The episode has been rated one of the series' best by The Hollywood Reporter and Den of Geek, and one of the most important Picard-focused episodes by SciFiPulse.net and Tom's Guide.

==Home media release==
Star Trek: The Next Generation made its debut on VHS in September 1991 with "Encounter at Farpoint" as a feature-length episode on a single tape. It was released in VHS in the United Kingdom.

This episode was released in the "Q Continuum" collection of LaserDisc. The collection was released on July 30, 1997 and was published by Paramount Home Video; it retailed for 100 USD. The set included the 2-part "Encounter at Farpoint", "Hide and Q", "Q Who", and "Deja Q" on 12 inch optical discs in NTSC format with a total runtime of 230 minutes. The collection came in a Tri-Fold jacket that also included a letter from actor Jon De Lancie. "Encounter at Farpoint" was released in Japan on LaserDisc on June 10, 1995, as part of First Season Part.1. This included first season episodes up to "Datalore" with a total runtime of 638 minutes on 12-inch optical video discs. "Encounter at Farpoint" was released on PAL-format LaserDisc in the United Kingdom as part of The Pilots collection, in April 1996. This included the color version of "The Cage", "Where No Man Has Gone Before", "Encounter at Farpoint", "Emissary", and "Caretaker" with a total runtime of 379 minutes.

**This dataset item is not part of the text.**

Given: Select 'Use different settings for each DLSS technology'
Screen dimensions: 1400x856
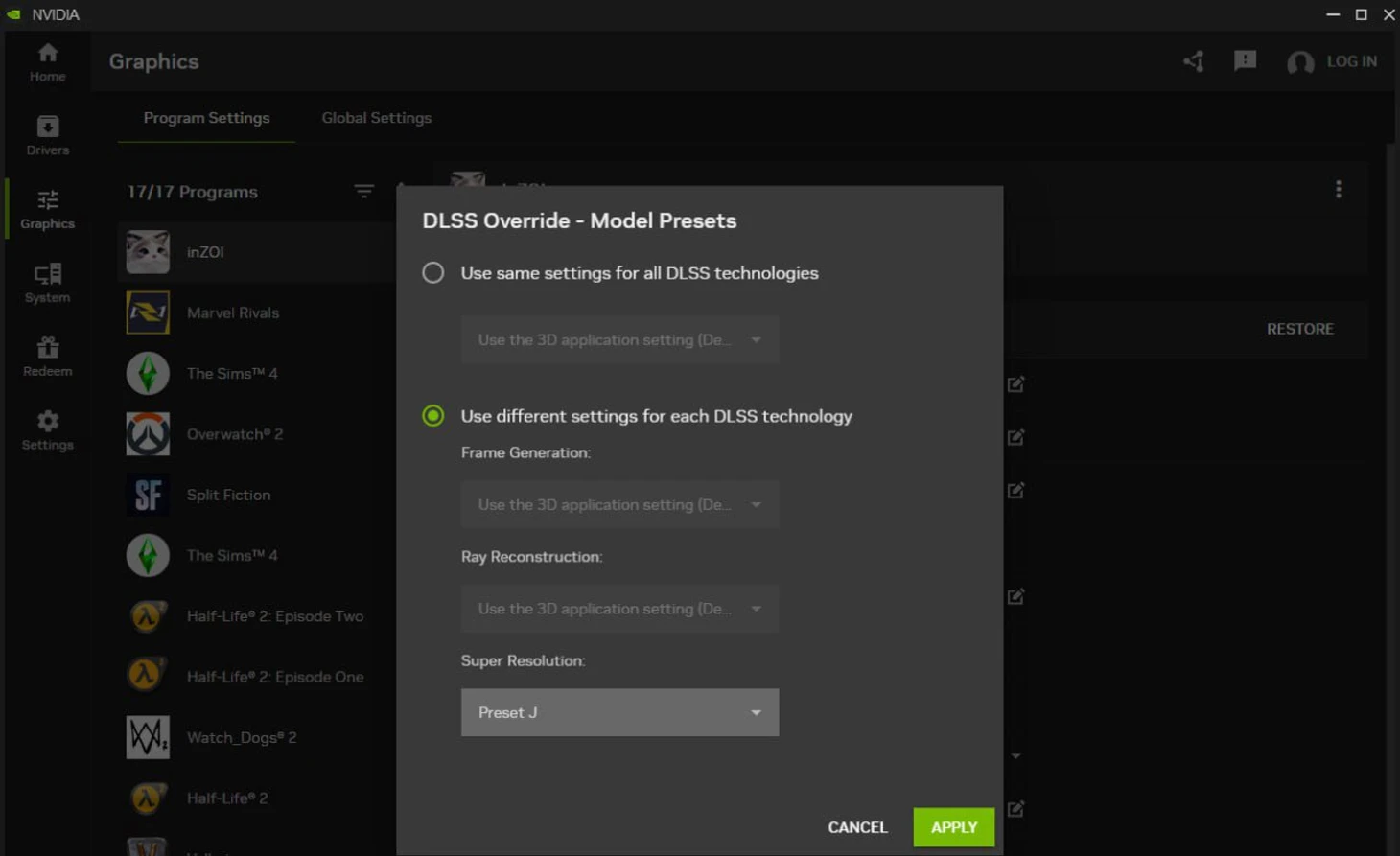Looking at the screenshot, I should (x=433, y=416).
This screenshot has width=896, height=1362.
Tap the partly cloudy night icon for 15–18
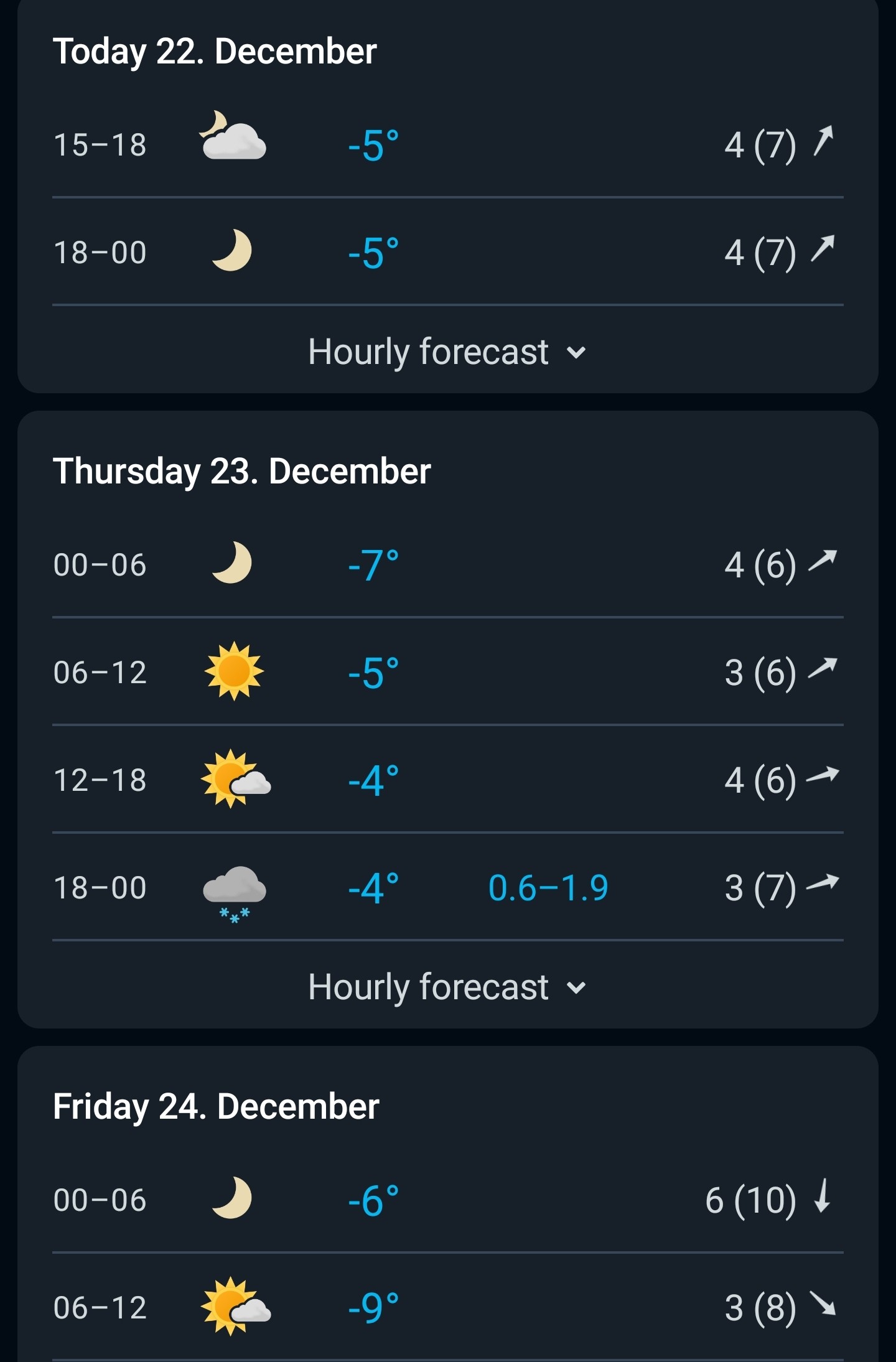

It was released on DVD on region one on March 26, 2002. The sound was remastered to Dolby Digital 5.1 Surround standards, and a series of interviews with the cast and crew were included on the sixth disc. "Encounter at Farpoint" was one of the first episodes of the series to be released on Blu-ray Disc. The episode was remastered into high-definition video and involved the original production team in updating some of the special effects in the episode. It was featured on the single disc sampler of the series which was launched prior to any full season box sets in early 2012, entitled Star Trek: The Next Generation – The Next Level along with two other episodes. "Encounter at Farpoint" was subsequently included in the Blu-ray Disc release of the season one box set.

==Novel==
A novelization of this episode was published by Pocket Books, it was one of five novelizations to be made of The Next Generation episodes, alongside "Unification", "Descent", "Relics", and "All Good Things...". The novelization was credited to original Star Trek series writer David Gerrold, but according to Gerrold the manuscript was actually written by D.C. Fontana, who had the assignment taken away by Roddenberry following a dispute over writing credits for the original teleplay. Gerrold submitted Fontana's manuscript under his own name with Fontana's blessing (without informing Roddenberry or Paramount) and voluntarily gave all proceeds from its sales to Fontana.